=== WORK REQUIRED ===
Leaving the pictures out, transcribe the records below exactly.

=== ENTRIES PROVIDED ===
BEGIN
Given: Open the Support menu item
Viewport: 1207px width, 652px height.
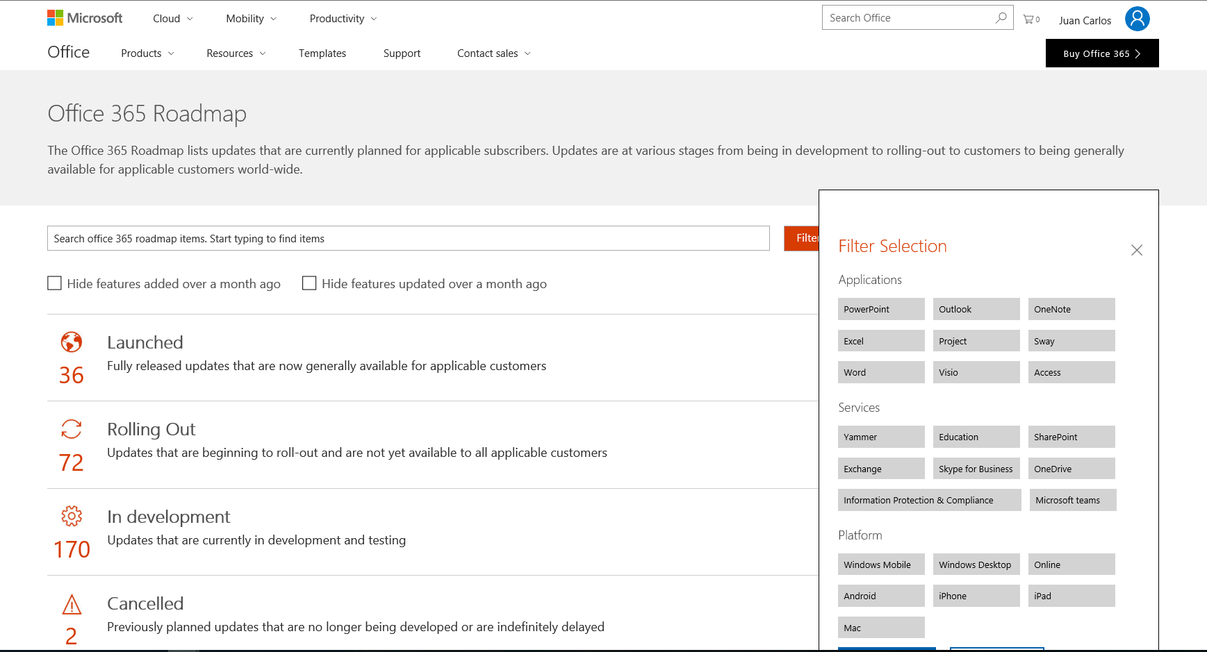Looking at the screenshot, I should tap(402, 53).
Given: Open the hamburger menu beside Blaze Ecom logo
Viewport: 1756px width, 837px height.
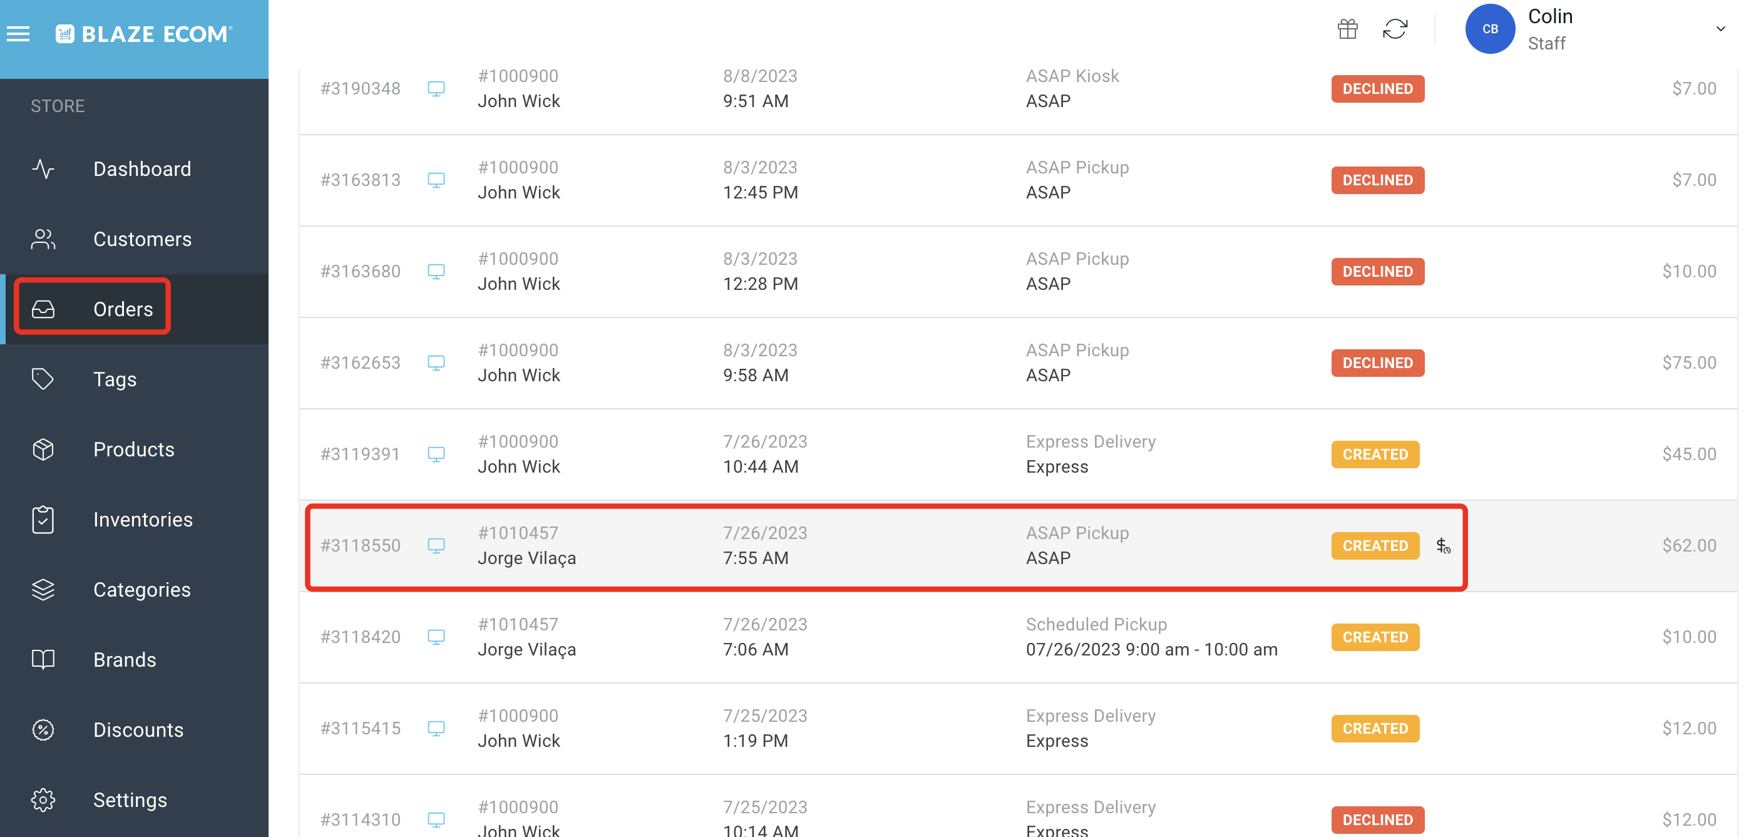Looking at the screenshot, I should pyautogui.click(x=18, y=33).
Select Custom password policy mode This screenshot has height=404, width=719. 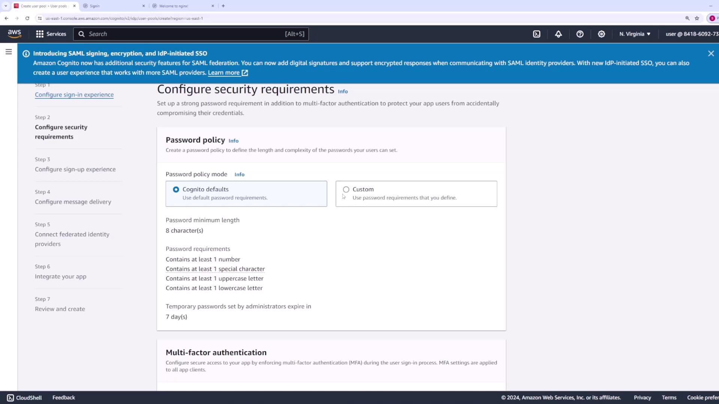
END
=== TASK RESULT ===
Given: Open the Support menu item
Viewport: 1207px width, 652px height.
Looking at the screenshot, I should tap(402, 53).
Given: Open the hamburger menu beside Blaze Ecom logo
Viewport: 1756px width, 837px height.
Looking at the screenshot, I should pyautogui.click(x=18, y=33).
Select Custom password policy mode This screenshot has height=404, width=719. 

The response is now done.